How to Be Like Swami Vivekananda

"1. Face your fears. Once, while a wandering monk, Vivekananda was chased by a large group of screeching monkeys. He was running as quickly as he could when a monk instructed him: 'Face the brutes!' He stopped, stared at the creatures and they quickly dispersed. Use Vivekanada's experience as a reminder to face your own fears with the same courage rather than running away from fear.

"2. See God in every person you meet. Vivekananda said: 'The more I live, the more I become convinced every day that every human being is divine. In no man or woman, however, vile, does that divinity die.' Work to see all people that way.

"3. Lighten up. Many people take life so seriously and intensely that joy is squeezed out. Vivekananda was well known for his frequent laughter and his enjoyment of jokes. In fact, when asked about this, he said: 'I become serious sometimes — when I have a stomach ache!' Vivekananda could smile and laugh because he was constantly aware of God's presence in everyone and in everything.

"4. Wander. Vivekananda wandered all over India for several years, often starting a day without knowing where he would end up. Consider wandering by going for a walk in an area you don't know well. Follow a sidewalk or path without a destination or time frame. Permit the unpredictable to emerge. Just wander in order to explore and experience something fresh and new.

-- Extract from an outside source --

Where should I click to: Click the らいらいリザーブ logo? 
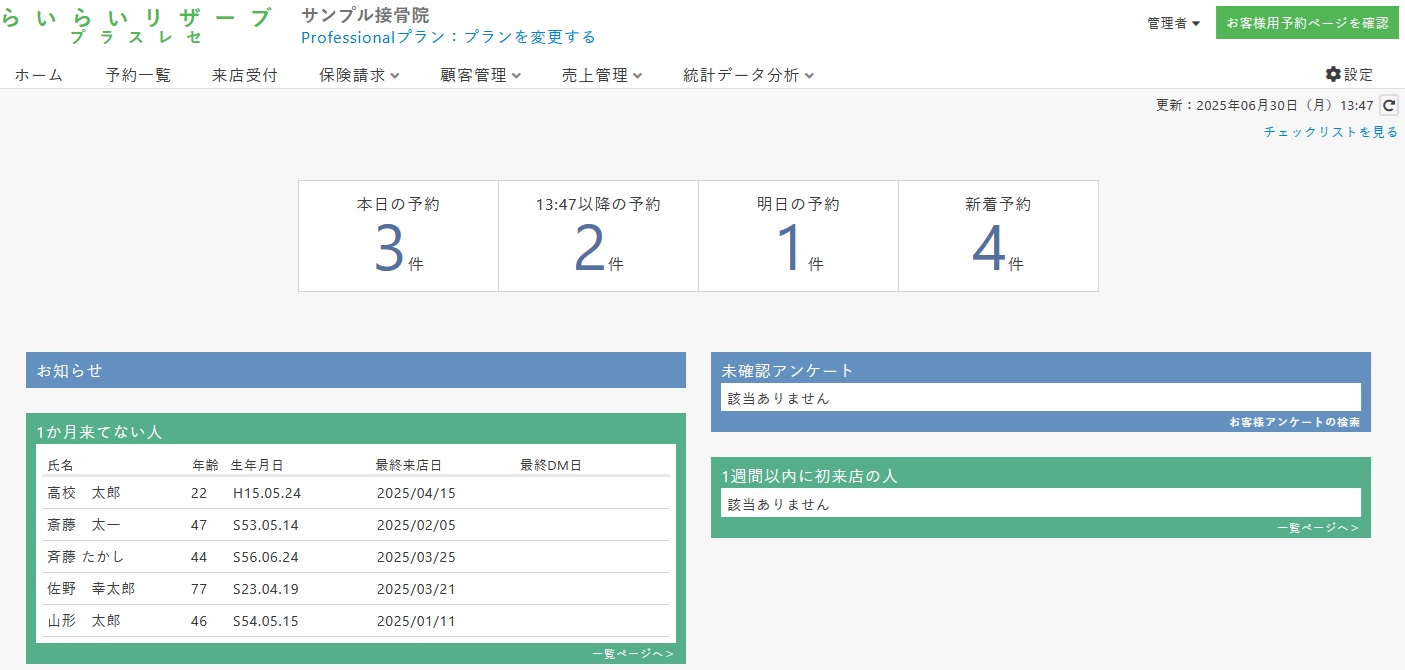click(x=137, y=26)
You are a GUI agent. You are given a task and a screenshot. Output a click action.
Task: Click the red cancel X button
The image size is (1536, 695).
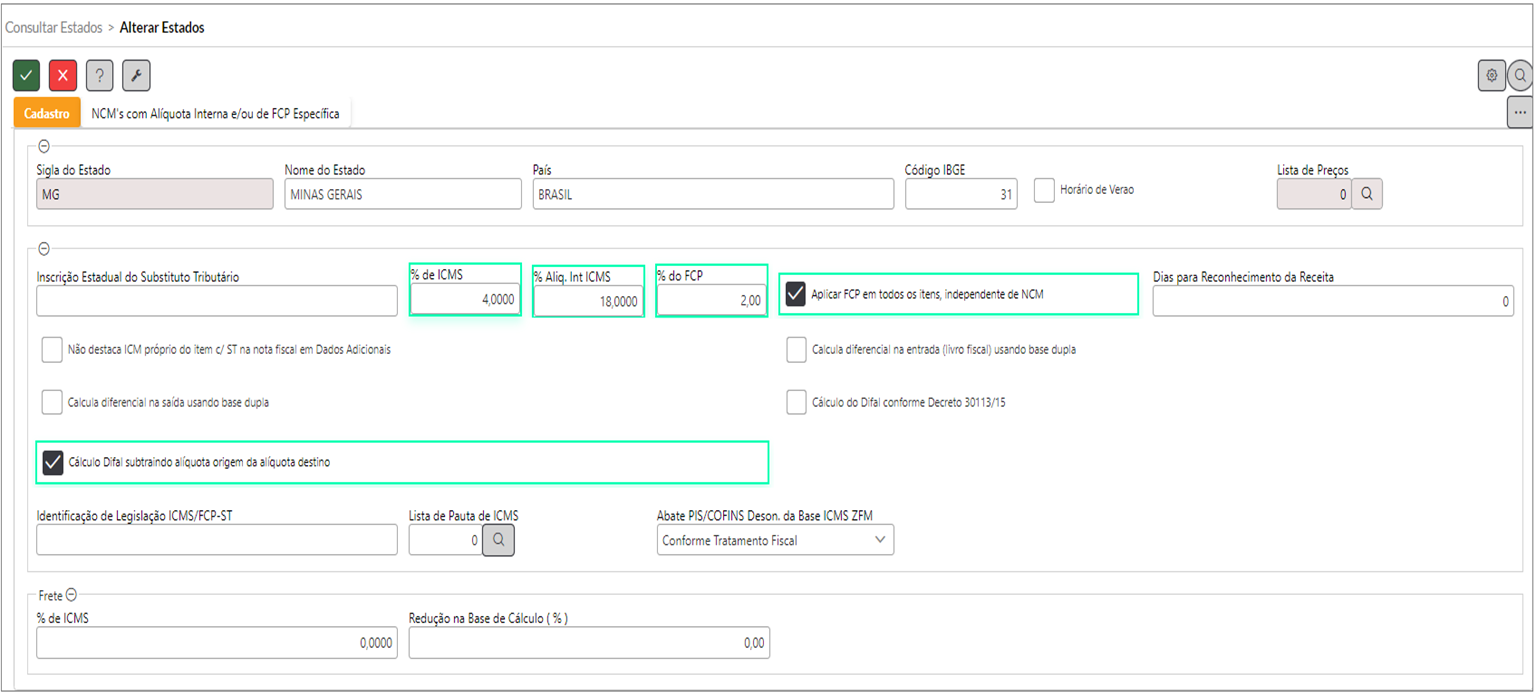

"5. Let more light in. Learn from people who worship differently than you. If you're a Protestant, have some conversations with a Catholic. If you're a Christian, read about what a Muslim believes and practices. An important part of Vivekananda's spiritual formation was studying and learning about religions other than his own Hindu faith. When you do this you will bring more light into your life. Here's how Vivekananda challenged listeners: 'We should be brave to open our doors to receive all available light from outside. Let rays of light come in, in sharp-driving showers from the four quarters of the earth.'

"6. Put your faith into action. Vivekananda noted: 'We need to have three things: the heart to feel, the brain to conceive, the hand to work.' Put your faith into action. When you see that someone needs assistance, help them. This was something Vivekananda always did. For example, after the Parliament was over, Vivekananda remained in Chicago for a few months. While there he often walked over to Lincoln Park, where he would sit on a bench and enjoy nature. Because he did this regularly, he became friends with a woman and her six-year-old daughter who also came to the park. One day the mother asked Vivekananda if he would mind looking after her six-year-old in the park while the mother quickly ran some errands. Without hesitation, he agreed. After that, the three met weekly in the park with Vivekananda providing child care, giving the mother time by herself to run errands.

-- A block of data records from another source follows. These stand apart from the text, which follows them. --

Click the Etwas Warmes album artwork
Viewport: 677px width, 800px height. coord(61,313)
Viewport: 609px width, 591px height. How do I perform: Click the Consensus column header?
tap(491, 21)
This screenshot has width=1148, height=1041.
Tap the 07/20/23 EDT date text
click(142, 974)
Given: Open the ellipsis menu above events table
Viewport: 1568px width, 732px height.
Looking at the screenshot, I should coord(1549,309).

"7. Find a spiritual teacher. For Vivekananda, his spiritual teacher was Sri Ramakrishna. For you it may be your priest, pastor, or rabbi. Or your spiritual teacher could be someone you don't know personally but whose writings speak to you. Find a spiritual teacher and learn as much as you can from him or her. If available, read a biography of your teacher.

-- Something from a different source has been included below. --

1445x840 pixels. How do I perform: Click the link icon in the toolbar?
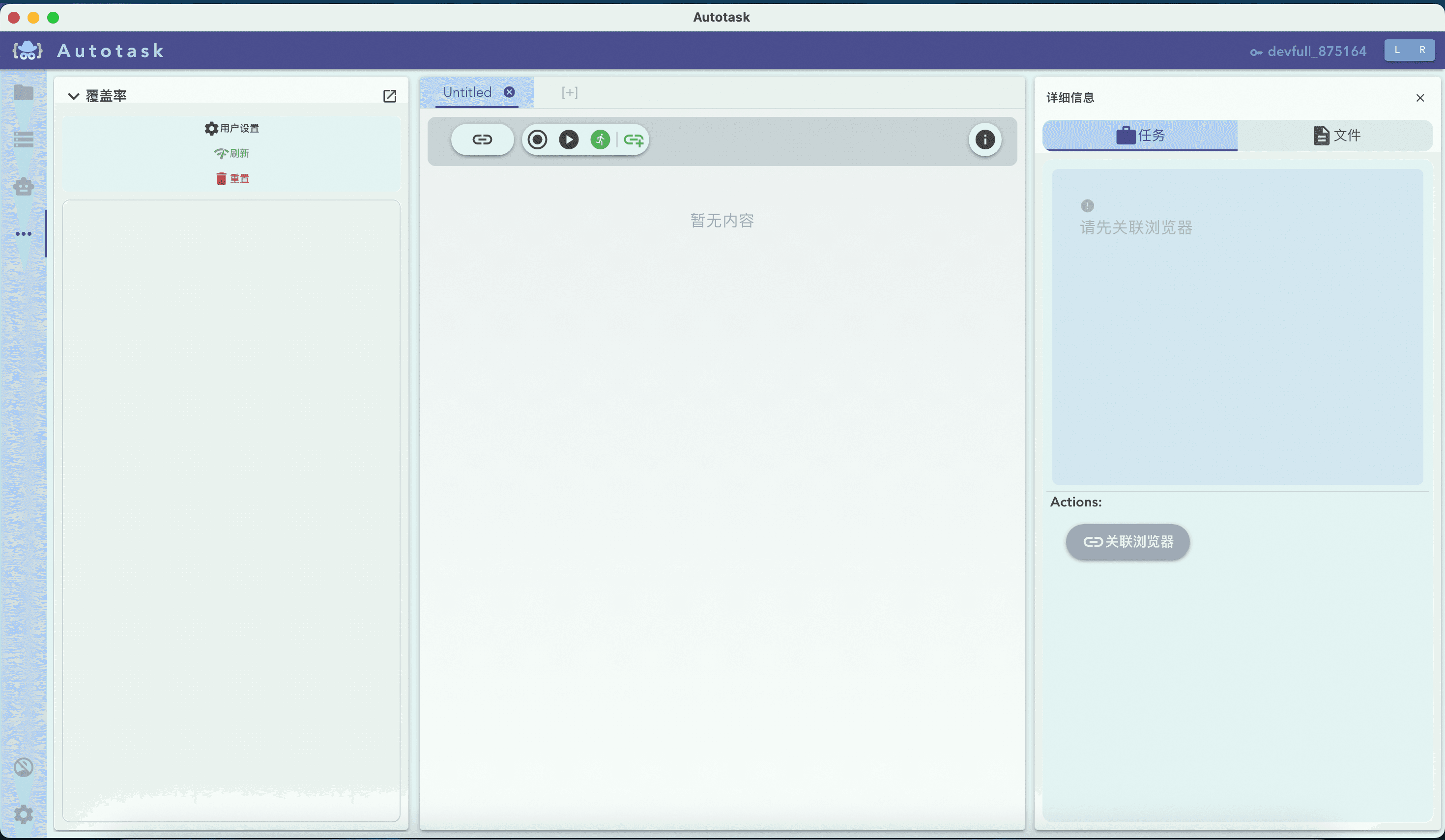tap(482, 139)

"8. Meditate. Ask yourself, 'Am I managing my mind or am I being managed by my mind?' Vivekananda taught that meditation brought wisdom and that lack of meditation brought problems. 'The reason why a criminal is a criminal is not because he desires to be one, but because he does not have the mind under control and is therefore a slave to his own conscious and subconscious mind, and to the minds of everybody else.'

"9. Expand your social circle. Too often our circle of friends is made up of people who are like ourselves. Expand your social circle by getting to know people who are not like you, who don't see the world the way you do. Engage them in conversation and listen carefully, compassionately. Vivekananda did this during the years he was a wandering ascetic. He met and learned from people who were poor, wealthy, educated, uneducated, men, women, children. It was a highly formative period of his life.

"10. See Christ the way Vivekananda did. Vivekananda was troubled by much of the ritual and pageantry connected to Christian worship services. He felt they were pompous displays which had little to do with Christ, whom he viewed as a sannyasin, a world-renouncing monk who taught the love of God, love of self, love of neighbor and that the 'kingdom of God is within you' (Luke 17:21)."